- Work task -
The lines to print run from the top of the material below to the line with "Image resolution: width=956", inclusive; please copy them exactly, without pictures.

◆ ◆ ◆ ◆ ◆ ◆ ◆

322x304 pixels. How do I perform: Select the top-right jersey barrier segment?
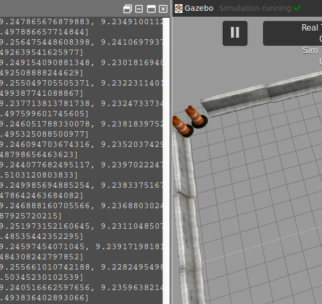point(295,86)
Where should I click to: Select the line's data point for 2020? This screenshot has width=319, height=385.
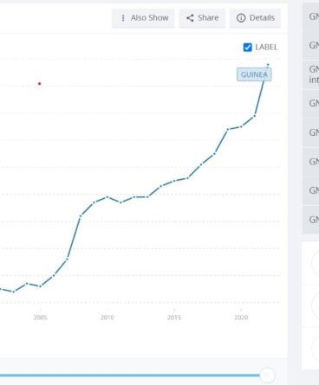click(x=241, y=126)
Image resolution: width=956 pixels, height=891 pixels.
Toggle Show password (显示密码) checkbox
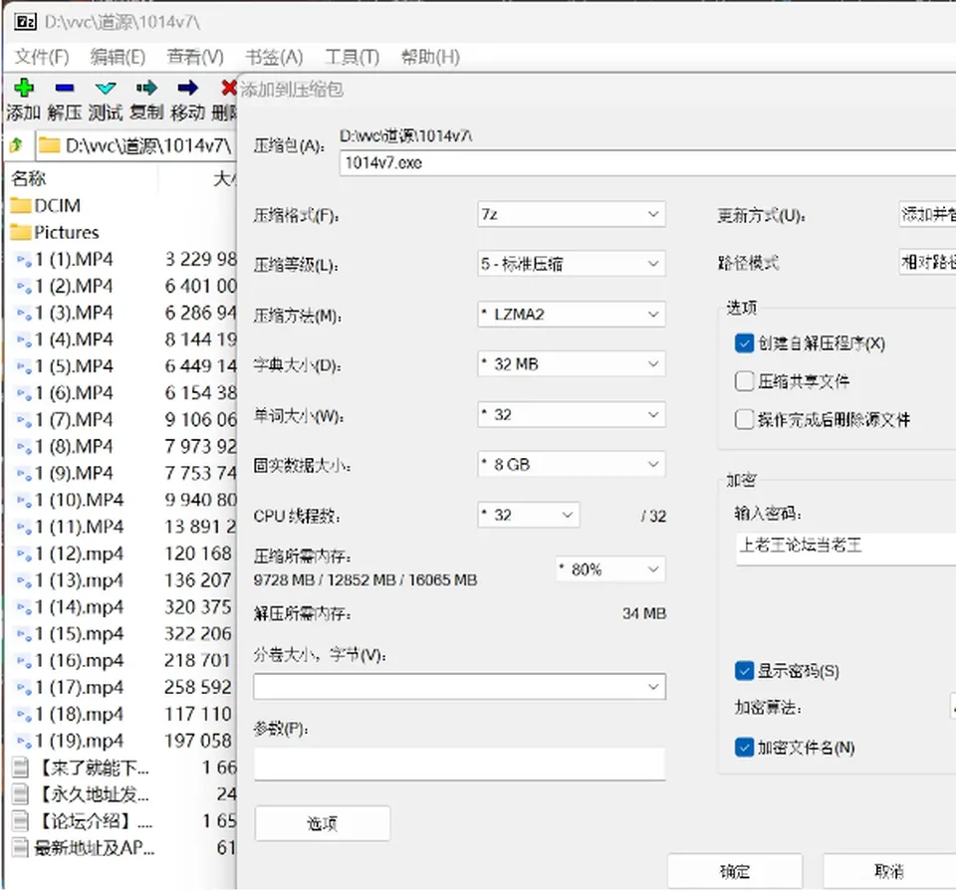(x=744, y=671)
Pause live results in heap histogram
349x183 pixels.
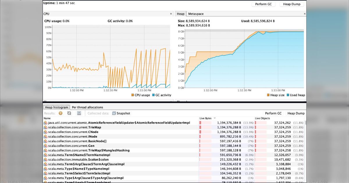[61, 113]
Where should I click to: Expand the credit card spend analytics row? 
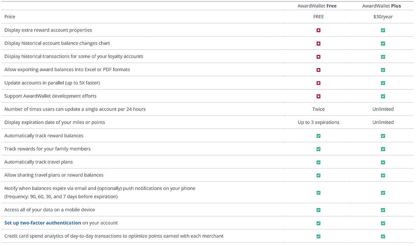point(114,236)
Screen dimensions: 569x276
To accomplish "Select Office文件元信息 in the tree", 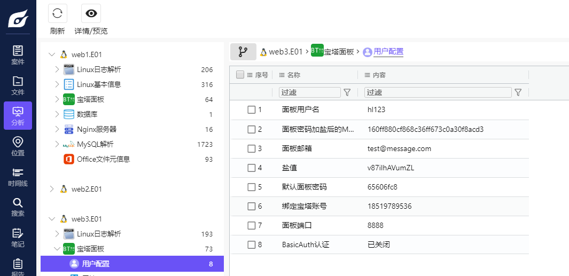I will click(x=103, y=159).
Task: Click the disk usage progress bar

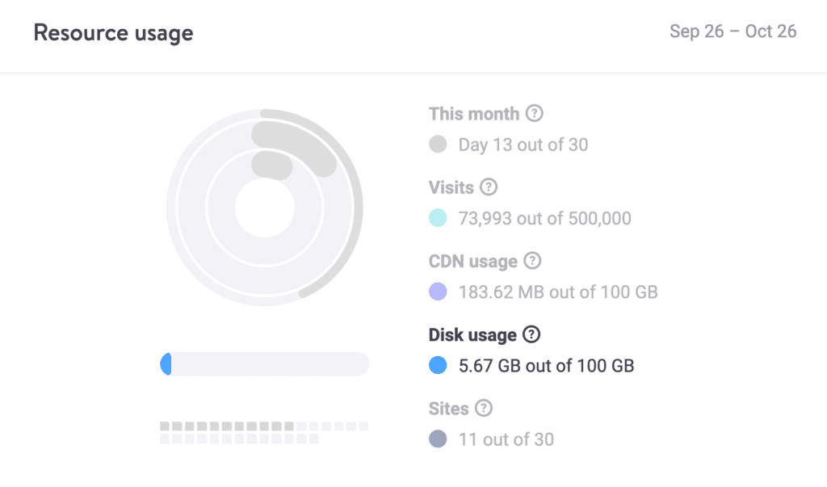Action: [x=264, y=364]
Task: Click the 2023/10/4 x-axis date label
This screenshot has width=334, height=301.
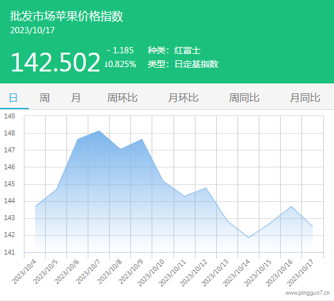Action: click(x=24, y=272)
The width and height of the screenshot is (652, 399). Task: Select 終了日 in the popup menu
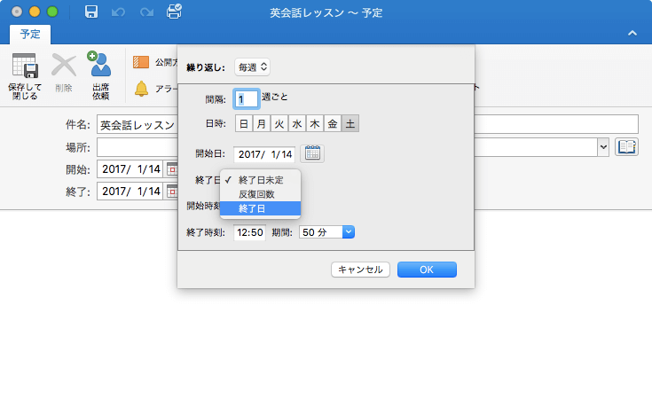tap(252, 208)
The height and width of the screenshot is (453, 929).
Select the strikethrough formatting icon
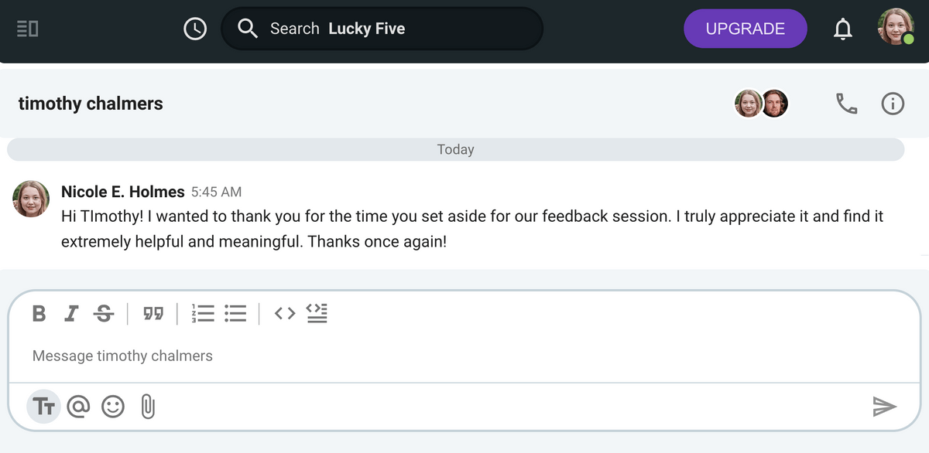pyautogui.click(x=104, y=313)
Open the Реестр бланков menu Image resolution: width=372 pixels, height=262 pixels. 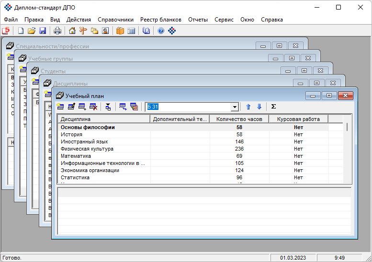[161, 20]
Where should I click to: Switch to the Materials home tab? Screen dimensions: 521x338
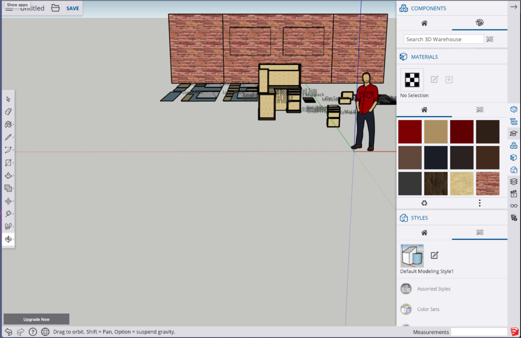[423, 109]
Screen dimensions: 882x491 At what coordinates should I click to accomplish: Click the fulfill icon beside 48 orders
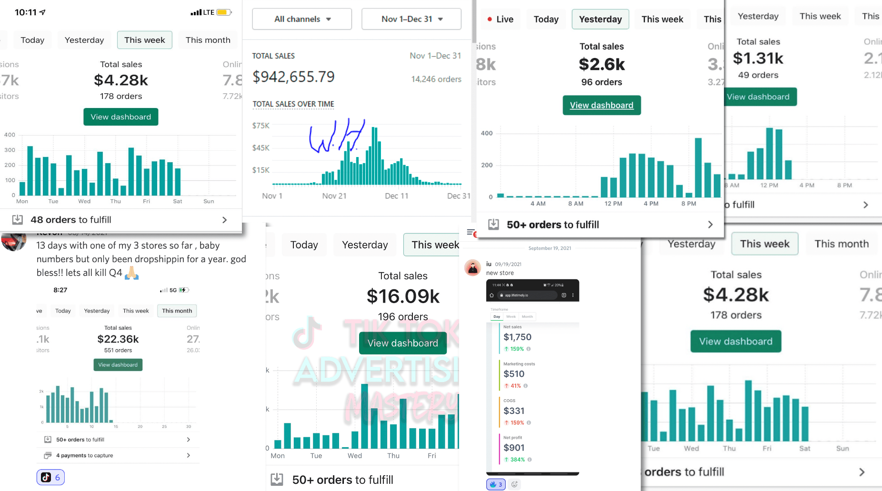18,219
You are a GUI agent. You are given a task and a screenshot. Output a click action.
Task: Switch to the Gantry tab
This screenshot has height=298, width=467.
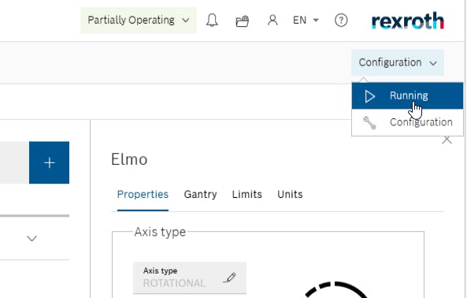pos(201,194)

◆ ◆ ◆ ◆ ◆ ◆ ◆

- Exercise solution -
322x304 pixels. How do I perform: Select the top-right jersey barrier segment?
point(295,86)
Where should I click to: Select the line's data point for 2020? This screenshot has width=319, height=385.
click(x=241, y=126)
Image resolution: width=956 pixels, height=891 pixels.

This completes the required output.